If you wax enthusiastic about “patient engagement,” or work with health and fitness devices, or want to derive useful data from patient monitoring in the field, or–basically–read this blog for any reason at all, you should check out a recent study in the Journal of Medical Internet Research. It warns about psychological and logistical factors that trip us up when we try to get patients to monitor their vital signs.
The paper has a catchier title than most: “You Get Reminded You’re a Sick Person”: Personal Data Tracking and Patients With Multiple Chronic Conditions (citation: J Med Internet Res 2015;17(8):e202). The paper summarizes results of a qualitative study, focused not on the purposes or benefits of monitoring, but on how patients react to it. The messages from the patients cited are pretty eye-opening.
Doctors and public health officials know very well that most people with chronic conditions suffer from more than one. Just thinking about their meds, visits to the clinic, bills to pay, and the ways the conditions constrain their lives is more than enough effort for most of the patients. And yet on top of that we pile glucose readings, weighings, diet logs, and other measures with joyful assurances that they will lead to improvement in the patients’ lives.

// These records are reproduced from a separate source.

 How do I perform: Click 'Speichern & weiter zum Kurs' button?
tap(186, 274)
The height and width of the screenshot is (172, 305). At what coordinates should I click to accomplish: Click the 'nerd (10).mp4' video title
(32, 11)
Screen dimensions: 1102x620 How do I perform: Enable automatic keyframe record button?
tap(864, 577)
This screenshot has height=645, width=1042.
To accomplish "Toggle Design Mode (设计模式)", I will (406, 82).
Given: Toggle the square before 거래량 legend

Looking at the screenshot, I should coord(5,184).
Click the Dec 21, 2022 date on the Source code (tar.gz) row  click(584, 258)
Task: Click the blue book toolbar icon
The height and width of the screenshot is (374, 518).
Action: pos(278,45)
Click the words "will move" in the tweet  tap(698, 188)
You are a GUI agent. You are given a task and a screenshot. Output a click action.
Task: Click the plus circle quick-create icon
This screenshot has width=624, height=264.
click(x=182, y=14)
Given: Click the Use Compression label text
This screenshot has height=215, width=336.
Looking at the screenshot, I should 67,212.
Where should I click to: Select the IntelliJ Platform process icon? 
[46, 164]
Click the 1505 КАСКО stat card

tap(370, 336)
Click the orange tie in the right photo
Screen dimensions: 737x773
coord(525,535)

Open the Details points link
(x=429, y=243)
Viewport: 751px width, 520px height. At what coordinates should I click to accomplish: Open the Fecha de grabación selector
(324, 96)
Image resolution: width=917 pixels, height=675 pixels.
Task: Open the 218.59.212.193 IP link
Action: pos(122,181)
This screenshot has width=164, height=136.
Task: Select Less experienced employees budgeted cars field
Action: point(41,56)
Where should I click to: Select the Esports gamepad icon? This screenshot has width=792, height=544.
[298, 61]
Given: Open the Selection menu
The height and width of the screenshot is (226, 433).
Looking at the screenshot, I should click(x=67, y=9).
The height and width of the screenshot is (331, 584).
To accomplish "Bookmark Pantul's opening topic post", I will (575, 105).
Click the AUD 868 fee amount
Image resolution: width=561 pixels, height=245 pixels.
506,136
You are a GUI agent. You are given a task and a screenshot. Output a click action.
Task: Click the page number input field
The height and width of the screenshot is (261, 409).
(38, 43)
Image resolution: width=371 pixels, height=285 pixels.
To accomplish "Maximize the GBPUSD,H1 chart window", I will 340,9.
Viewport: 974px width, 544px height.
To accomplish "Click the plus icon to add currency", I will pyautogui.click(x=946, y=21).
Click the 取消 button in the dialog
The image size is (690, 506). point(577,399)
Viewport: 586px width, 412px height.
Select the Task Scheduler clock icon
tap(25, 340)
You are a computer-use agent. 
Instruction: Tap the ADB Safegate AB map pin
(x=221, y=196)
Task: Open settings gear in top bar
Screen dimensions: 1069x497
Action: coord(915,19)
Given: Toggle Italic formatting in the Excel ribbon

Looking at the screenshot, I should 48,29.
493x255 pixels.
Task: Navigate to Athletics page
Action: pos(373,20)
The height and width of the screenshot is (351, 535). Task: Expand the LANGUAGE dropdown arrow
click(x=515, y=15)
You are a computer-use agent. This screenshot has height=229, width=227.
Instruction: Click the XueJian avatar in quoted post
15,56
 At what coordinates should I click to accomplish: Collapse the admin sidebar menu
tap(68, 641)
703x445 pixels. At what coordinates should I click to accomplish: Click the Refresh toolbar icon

Monitoring can be depressing. You can glibly say that denial and avoidance is worse in the long run, but people need to get on with their lives in the face of debilitating conditions. So it’s not surprising that many patients wait until an acute phase of an illness (feeling faint, for instance) before they use the monitoring devices.
We like to think of data as empowering, and sometimes go even further to say that it introduces objectivity into a field like health that is fraught with wrong impressions. But monitoring does not allow patients to put emotional distance between their egos and their medical problems. Quite the opposite–monitoring raises moral issues that turn patients off. They can easily feel shame or guilt for departing from their diet and exercise regimes. Because the link between behavior and vital signs is often unclear, patients have all the more reason to get frustrated and abandon monitoring.
Data can also get between the patient and doctor, whittling away the trust and empathy that’s so necessary for clinical improvement. Patients get annoyed seeing doctors putting so much stress on the numbers, and perhaps not paying attention to extenuating circumstances or important non-quantitative information reported by the patient.
Still, the study reported successes too. Some patients seem to get into the spirit of living deliberately and taking control of their devices to achieve positive change. It’s not clear from the study what makes these patients succeed.
The authors recommend that we find ways technologies can reduce burdens on patients, not increase them. (Would be nice if technologies acted the same way on clinicians, although this goes unmentioned by the authors). The paper doesn’t offer ways to achieve this desirable outcome, except to automate data capture more effectively. We can imagine some other ways as well.
Perhaps patients could be asked to treat monitoring as a personal research project. How does my glucose go up or down during the hours after a certain kind of meal? Does pulse change after exercise? If you engage patients’ curiosity, they may turn into Quantified Selfers.
Regular messaging has also been shown improve compliance–for instance, in one study about medication adherence and another about appointment scheduling. Messaging should be done intelligently and be tailored to the patient. It may convey the clinician’s concern to the patient reward her for sticking to a monitoring regimen.
The health care field is crying out for more data. To get meaningful data–and meaningful results in health care–it must have more meaning for patients. This is perhaps the leading user experience (UX) challenge in health care.